EXTRACTED ENTRIES:
%%

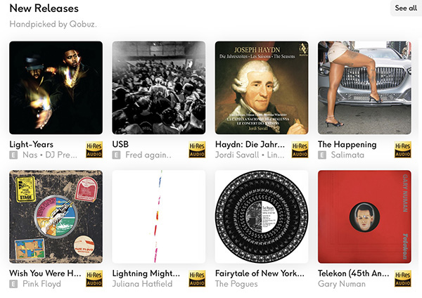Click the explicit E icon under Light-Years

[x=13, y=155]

%%
%%

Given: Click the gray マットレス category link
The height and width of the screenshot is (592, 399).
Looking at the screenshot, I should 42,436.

%%
%%

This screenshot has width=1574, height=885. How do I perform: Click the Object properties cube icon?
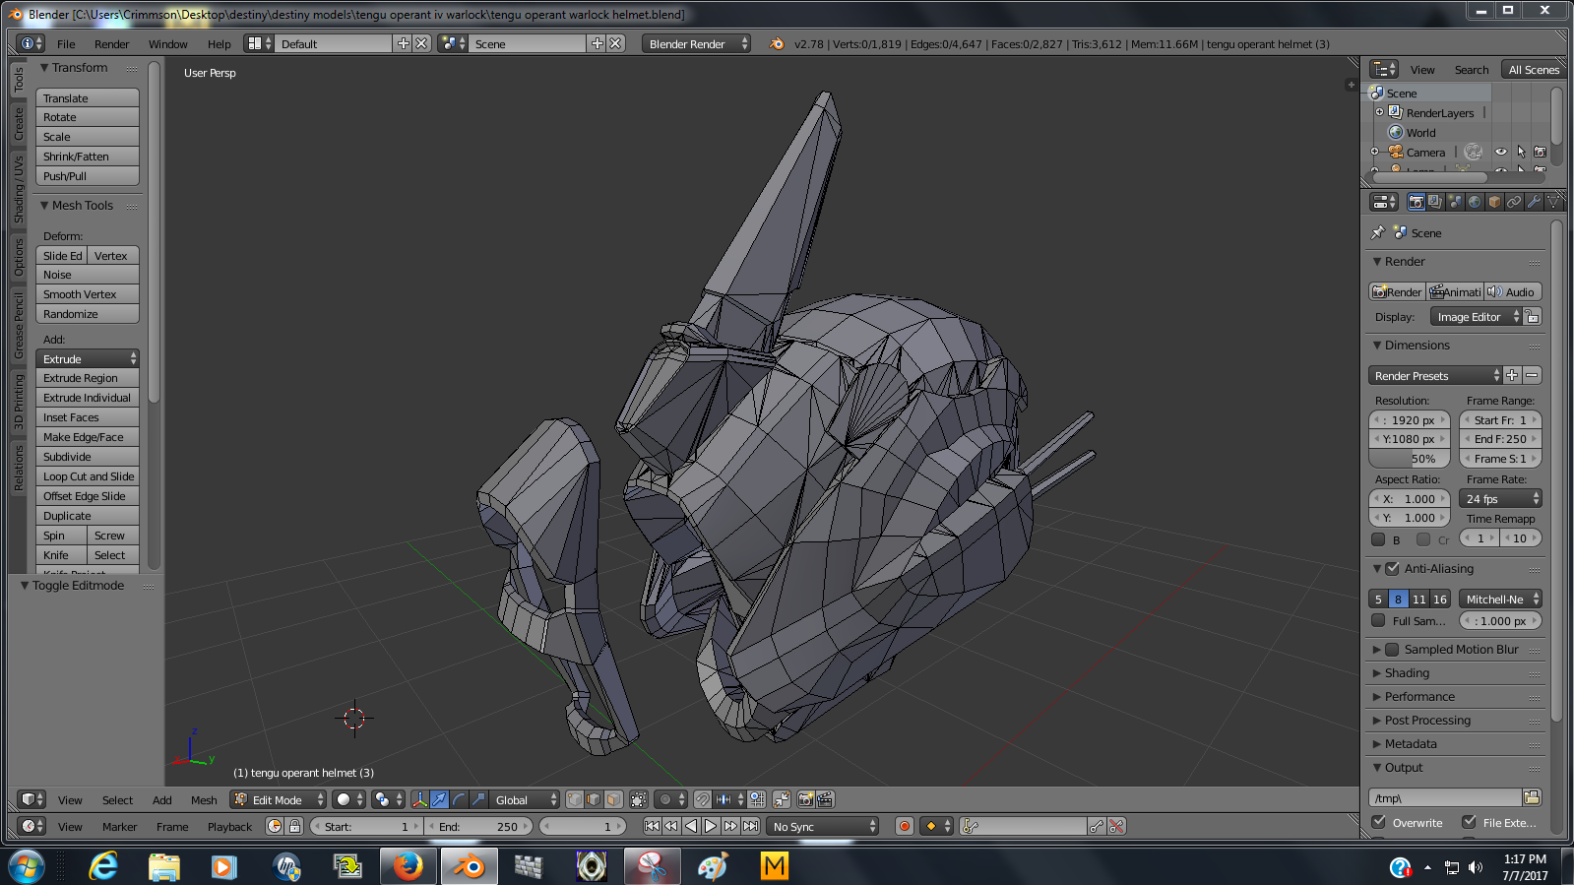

%%

Copy the entries starting at the line containing "Click the explicit E icon under Light-Years" and ending after the line containing "[x=13, y=155]". Omit the pictures.

WORKED SOLUTION:
Click the explicit E icon under Light-Years

[x=13, y=155]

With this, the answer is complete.